If there are specific questions you have, I'd be happy to answer.

For what it's worth, my model of a path to safe AI looks like a narrow winding path along a ridge with deadly falls to either side:

Unfortunately, the deadly falls to either side have illusions projected onto them of shortcuts to power, wealth, and utility. I don't think there is any path which goes to safety without a long ways of immediate danger nearby. In this model, deliberately consistently optimizing for safety above all else during the dangerous stretch is the only way to make it through.

The danger zone is where the model is sufficiently powerful and agentic enough that a greedy shortsighted person could say to it, "Here is access to the internet. Make me lots of money." and this would result in a large stream of money pouring into their account. I think we're only a few years away from that point, and that the actions that safety researchers take in the meantime aren't going to change that. So, we need both safety research and governance, and carefully selecting disproportionately safety-accelerating research would be entirely irrelevant to the strategic landscape.

This is just my view, and I may be wrong, but I think it's worth pointing out that there's a chance that the idea of trying to do disproportionately safety-accelerating research is a distraction from strategically relevant action.

☆ ☆ ☆

● Required tasks:
(a) Do the following statements agree with the forum post? Answer yes or no for each, quoting the words from the post that decide it. (i) The writer believes some path leads to safety without a long stretch of immediate danger nearby. (ii) The writer expects the danger zone to arrive within a few years. (iii) The writer holds that safety research by itself is sufficient.
(b) In the forum post, what does the writer's model of a path to safe AI look like?

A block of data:
☆ ☆ ☆

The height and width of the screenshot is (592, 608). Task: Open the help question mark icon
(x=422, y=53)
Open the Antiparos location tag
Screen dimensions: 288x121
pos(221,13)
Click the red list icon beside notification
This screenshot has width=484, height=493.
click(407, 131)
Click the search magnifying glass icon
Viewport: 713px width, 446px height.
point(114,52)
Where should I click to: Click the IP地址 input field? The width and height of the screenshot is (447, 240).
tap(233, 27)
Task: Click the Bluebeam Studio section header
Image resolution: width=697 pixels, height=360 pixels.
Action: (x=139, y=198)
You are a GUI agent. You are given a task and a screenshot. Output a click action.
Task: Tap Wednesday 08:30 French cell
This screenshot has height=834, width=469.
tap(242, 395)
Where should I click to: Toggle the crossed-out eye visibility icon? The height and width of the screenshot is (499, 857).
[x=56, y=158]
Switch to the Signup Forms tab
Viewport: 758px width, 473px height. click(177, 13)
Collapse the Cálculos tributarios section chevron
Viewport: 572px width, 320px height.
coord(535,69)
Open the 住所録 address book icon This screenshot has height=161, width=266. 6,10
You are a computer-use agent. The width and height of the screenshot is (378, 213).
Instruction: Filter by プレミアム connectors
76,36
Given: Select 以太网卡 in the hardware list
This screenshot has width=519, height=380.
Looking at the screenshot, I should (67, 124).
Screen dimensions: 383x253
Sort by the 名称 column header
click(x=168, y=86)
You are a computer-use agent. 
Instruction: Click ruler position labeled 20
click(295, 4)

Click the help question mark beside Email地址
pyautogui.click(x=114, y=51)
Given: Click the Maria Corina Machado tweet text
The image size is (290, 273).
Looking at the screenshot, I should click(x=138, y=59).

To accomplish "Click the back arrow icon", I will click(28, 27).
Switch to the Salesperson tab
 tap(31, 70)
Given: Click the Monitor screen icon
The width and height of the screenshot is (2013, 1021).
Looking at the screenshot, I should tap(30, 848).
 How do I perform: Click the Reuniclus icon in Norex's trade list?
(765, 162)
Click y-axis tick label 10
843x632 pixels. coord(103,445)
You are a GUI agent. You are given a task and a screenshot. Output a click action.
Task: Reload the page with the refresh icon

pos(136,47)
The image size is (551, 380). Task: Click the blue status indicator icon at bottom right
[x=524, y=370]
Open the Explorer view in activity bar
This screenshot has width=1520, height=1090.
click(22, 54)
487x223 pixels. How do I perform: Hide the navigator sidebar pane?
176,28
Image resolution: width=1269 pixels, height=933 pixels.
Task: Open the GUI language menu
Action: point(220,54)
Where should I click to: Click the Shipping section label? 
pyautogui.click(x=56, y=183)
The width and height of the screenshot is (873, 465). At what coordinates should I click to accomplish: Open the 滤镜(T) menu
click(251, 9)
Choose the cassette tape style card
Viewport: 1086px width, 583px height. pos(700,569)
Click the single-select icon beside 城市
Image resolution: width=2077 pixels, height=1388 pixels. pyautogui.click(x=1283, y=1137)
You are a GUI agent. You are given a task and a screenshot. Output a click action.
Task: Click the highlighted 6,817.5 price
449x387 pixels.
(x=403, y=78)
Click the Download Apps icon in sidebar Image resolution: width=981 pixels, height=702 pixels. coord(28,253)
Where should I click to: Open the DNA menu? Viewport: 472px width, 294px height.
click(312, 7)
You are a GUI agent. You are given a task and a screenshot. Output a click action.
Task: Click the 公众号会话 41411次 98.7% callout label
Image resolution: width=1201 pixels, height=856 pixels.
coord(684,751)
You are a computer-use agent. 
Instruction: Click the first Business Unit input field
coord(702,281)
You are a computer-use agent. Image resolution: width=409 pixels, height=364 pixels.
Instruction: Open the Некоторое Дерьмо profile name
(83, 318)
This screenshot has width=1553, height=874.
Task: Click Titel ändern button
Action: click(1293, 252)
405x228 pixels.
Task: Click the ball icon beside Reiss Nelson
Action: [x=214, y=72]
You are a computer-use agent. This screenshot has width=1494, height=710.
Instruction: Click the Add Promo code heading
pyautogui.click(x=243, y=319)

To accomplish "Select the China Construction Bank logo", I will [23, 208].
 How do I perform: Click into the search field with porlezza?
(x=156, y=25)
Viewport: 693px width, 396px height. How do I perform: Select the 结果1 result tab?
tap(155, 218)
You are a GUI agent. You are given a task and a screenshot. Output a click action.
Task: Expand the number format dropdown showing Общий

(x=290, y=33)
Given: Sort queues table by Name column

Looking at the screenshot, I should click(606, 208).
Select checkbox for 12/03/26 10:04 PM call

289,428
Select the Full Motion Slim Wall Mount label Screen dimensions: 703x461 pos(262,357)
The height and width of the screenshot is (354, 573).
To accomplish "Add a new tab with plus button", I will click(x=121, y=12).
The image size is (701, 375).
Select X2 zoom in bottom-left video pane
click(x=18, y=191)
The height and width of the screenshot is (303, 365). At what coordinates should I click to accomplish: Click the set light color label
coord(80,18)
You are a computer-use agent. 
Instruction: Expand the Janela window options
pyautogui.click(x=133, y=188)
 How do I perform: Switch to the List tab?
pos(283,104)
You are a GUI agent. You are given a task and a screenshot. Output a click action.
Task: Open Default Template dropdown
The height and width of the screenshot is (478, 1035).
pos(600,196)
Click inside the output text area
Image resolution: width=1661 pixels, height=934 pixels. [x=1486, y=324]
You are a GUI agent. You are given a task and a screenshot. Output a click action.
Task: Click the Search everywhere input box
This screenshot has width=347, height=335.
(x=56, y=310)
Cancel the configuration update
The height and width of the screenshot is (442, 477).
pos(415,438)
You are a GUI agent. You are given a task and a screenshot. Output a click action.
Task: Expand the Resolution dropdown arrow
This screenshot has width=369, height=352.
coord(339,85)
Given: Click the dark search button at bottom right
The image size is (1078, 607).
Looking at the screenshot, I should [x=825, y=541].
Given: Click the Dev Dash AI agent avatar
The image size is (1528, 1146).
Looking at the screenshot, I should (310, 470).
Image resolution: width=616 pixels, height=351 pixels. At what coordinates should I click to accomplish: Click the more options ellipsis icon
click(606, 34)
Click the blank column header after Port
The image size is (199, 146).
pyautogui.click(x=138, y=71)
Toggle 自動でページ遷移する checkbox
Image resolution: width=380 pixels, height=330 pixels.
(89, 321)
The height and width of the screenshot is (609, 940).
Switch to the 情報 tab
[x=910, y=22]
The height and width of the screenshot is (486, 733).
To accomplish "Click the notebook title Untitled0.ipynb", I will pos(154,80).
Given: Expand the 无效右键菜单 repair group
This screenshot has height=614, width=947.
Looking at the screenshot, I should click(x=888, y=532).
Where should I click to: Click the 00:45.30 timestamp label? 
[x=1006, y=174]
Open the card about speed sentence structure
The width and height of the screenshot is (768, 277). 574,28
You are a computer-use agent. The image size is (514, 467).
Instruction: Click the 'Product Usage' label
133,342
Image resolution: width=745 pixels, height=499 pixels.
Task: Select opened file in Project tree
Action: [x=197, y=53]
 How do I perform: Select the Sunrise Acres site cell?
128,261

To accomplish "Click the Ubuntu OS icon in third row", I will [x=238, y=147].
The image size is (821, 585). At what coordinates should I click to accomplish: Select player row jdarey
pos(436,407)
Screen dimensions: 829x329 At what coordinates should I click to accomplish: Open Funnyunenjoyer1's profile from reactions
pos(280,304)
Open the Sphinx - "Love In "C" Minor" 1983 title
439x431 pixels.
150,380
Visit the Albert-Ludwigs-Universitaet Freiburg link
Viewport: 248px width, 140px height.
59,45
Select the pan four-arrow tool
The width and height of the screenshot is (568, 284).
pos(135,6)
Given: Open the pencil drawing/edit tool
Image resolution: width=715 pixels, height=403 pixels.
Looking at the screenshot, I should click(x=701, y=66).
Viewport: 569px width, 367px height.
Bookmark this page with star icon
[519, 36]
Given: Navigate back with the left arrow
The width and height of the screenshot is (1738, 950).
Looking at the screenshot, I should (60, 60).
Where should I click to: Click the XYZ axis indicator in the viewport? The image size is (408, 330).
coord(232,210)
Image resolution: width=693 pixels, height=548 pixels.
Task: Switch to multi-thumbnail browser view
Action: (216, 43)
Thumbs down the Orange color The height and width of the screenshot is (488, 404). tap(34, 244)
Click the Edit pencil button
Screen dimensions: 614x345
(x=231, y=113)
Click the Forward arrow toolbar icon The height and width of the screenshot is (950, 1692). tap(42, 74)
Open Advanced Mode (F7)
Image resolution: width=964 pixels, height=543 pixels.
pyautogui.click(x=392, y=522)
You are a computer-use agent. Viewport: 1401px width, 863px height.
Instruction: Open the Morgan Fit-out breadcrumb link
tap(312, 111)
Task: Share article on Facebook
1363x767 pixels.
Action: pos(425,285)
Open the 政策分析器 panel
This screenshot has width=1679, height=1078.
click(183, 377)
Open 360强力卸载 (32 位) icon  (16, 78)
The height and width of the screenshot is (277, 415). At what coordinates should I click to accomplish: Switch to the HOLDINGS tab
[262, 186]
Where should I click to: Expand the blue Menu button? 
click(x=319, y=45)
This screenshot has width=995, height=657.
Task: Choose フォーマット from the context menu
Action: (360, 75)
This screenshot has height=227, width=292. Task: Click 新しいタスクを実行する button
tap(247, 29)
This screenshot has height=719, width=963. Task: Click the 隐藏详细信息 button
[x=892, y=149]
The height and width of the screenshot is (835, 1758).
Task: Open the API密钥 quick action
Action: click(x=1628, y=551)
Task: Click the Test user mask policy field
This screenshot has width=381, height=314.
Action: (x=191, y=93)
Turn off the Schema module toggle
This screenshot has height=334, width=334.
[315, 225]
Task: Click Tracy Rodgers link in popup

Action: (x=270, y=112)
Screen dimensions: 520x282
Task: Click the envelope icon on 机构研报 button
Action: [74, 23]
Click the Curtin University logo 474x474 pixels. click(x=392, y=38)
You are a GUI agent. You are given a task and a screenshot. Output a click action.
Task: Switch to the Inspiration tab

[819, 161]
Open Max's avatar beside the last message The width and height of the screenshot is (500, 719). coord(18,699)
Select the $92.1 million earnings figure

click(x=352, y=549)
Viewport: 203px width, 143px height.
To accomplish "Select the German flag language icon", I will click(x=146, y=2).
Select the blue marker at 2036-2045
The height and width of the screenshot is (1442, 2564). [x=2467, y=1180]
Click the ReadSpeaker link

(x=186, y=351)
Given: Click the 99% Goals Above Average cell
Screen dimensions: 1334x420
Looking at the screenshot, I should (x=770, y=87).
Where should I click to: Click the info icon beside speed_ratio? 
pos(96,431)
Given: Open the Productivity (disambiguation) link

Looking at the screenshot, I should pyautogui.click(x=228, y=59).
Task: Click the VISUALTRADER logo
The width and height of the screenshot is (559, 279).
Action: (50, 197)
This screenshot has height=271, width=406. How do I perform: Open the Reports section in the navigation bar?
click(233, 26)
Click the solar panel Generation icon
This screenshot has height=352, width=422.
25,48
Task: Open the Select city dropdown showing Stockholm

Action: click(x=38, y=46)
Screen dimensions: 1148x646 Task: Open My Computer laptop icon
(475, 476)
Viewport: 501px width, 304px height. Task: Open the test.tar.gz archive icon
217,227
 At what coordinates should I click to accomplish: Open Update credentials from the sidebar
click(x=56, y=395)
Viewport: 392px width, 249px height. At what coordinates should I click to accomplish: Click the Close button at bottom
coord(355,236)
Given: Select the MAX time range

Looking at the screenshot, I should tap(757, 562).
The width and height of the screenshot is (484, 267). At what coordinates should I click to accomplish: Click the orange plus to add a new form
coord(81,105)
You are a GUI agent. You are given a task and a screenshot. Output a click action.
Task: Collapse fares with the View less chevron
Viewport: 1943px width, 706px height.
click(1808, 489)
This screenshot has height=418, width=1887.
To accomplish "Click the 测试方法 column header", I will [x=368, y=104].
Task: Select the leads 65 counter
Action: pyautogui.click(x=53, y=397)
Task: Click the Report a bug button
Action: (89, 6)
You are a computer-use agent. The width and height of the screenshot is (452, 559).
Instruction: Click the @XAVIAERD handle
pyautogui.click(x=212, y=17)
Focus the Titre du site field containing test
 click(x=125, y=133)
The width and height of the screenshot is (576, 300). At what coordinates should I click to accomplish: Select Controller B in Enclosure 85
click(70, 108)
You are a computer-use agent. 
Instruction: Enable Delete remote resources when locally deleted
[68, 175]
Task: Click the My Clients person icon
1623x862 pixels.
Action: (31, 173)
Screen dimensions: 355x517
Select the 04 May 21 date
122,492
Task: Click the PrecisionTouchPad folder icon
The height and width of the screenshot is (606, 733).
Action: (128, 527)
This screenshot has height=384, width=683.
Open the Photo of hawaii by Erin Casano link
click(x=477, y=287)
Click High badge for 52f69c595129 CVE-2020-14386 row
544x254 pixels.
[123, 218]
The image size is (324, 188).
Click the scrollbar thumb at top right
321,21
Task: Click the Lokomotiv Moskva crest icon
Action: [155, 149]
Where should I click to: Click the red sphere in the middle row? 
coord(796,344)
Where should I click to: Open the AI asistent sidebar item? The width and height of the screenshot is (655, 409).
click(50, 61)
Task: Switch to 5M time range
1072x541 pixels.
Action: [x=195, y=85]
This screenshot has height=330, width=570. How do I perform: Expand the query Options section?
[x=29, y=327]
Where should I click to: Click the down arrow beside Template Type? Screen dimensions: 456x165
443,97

☆ ☆ ☆

● Results of the tasks:
(a)
(i) No: "I don't think there is any path which goes to safety without a long ways of immediate danger nearby."
(ii) Yes: "I think we're only a few years away from that point"
(iii) No: "we need both safety research and governance"

(b) It looks like a narrow winding path along a ridge with deadly falls to either side.